GODHRA: Five years after 59 kar sevaks were charred to death in the S-6 coach of Sabarmati Express in Godhra, the case remains stuck with little headway in sight.

Justice looks a distant possibility after the Supreme Court order stayed its trial in 2004.

The investigations, meanwhile, seem unending. Besides the main chargesheet, sixteen supplementary chargesheets have been filed till now.

“Whenever a new theory emerges regarding this case, police record fresh statements of the accused. They have tried to create evidence against the accused after arresting them,” alleged a son of the main accused Saeed Umarjee.

A worried Nafisa Ansari keeps on repeating how her two sons used to work in their own bakery, and how cops cracked down upon them on the fateful day.

A primary observation by the central POTA Review Committee had exonerated the accused from terrorism charges and had proposed to the state government to revoke POTA in the case, in October 2004.

Striving hard to prove the accused as being part of a greater terrorist conspiracy, the prosecution ignored the proposal to free them from POTA charges.
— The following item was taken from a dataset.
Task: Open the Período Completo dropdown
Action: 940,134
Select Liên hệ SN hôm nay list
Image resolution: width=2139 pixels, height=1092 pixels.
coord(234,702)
This has left more than 200 languishing in prison for the past five years.

However, a recent SC order allowing them to file for bail directly in the apex court has come as relief for them. The relatives wish the trial would begin soon so that justice can be delivered. “We want the judgment to come soon, not only because the innocents will be free, but also because those who lost their lives will get justice,” said a local leader Abdurrazaq Umarjee.
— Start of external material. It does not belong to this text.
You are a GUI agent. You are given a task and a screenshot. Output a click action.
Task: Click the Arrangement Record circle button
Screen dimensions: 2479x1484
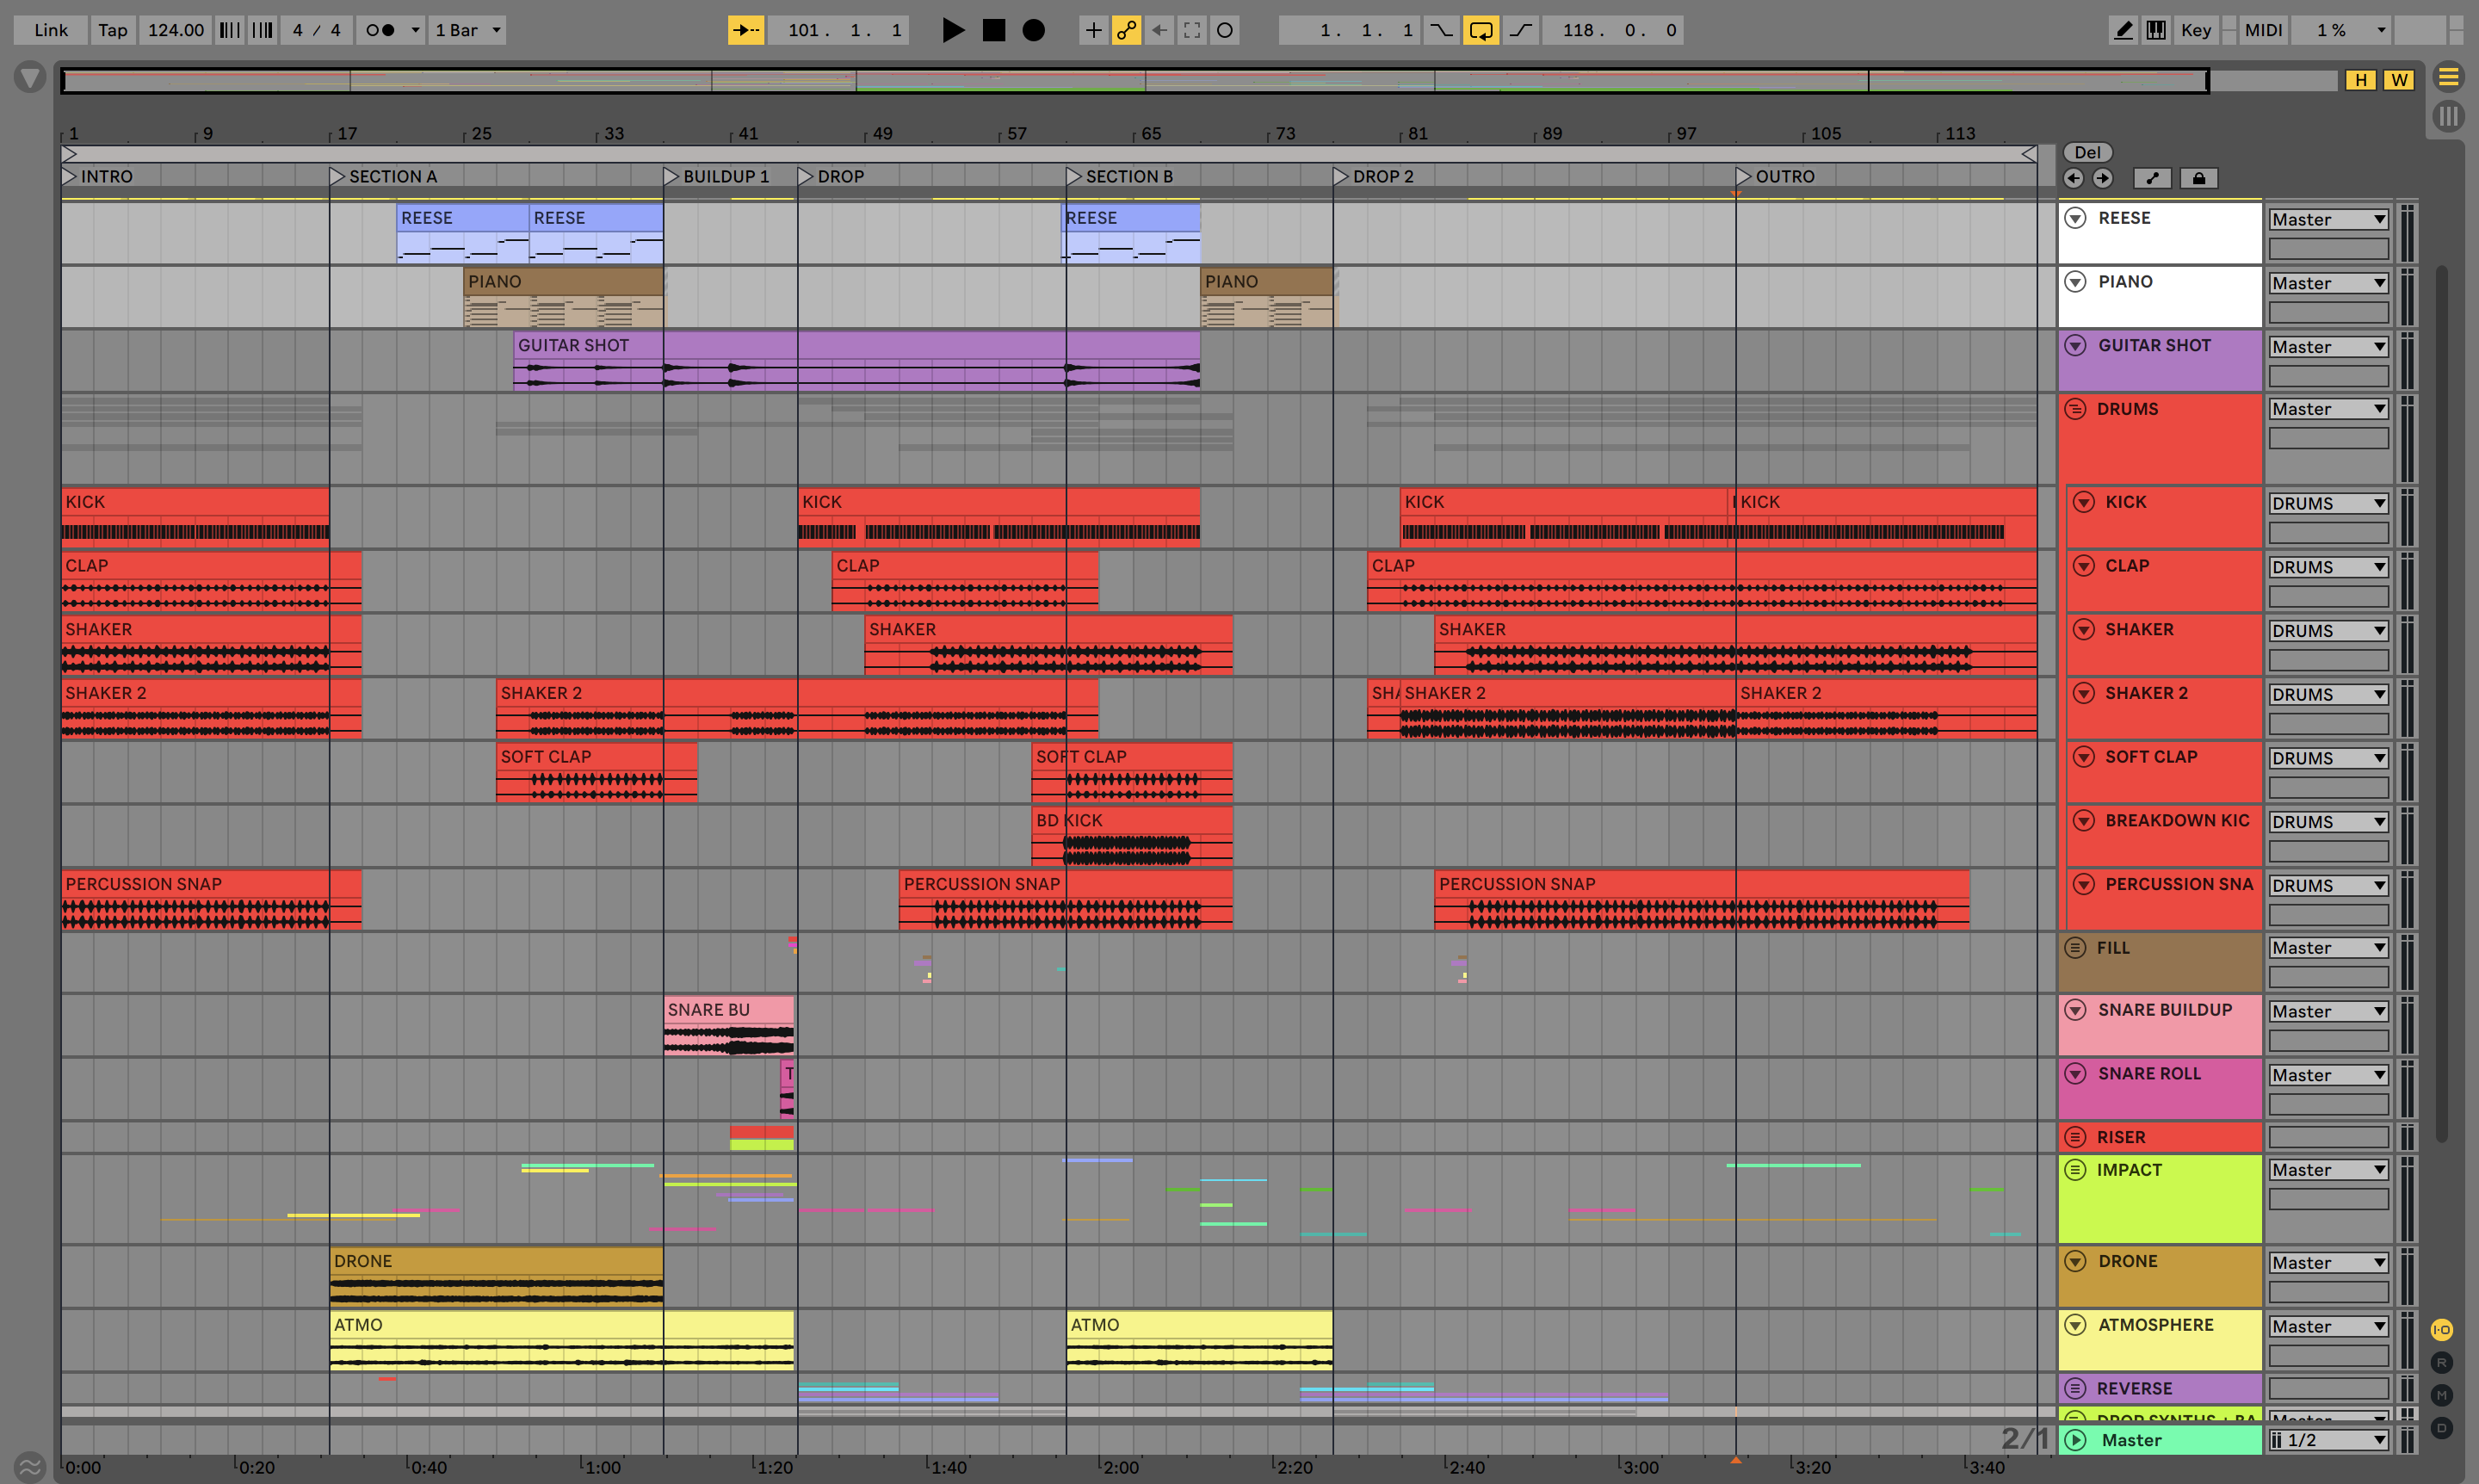(x=1033, y=30)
The Railway’s decision to constitute a separate probe panel under Justice UC Banerjee was quashed by the Gujarat HC in 2006, discarding its finding that the fire was “accidental”.

“The Nanavati-Shah commission has also remained fair and provided an opportunity to survivors, officials and witnesses to depose,” said the Jan Sangharsh Manch lawyer Mukul Sinha.  He fears justice will take a long time.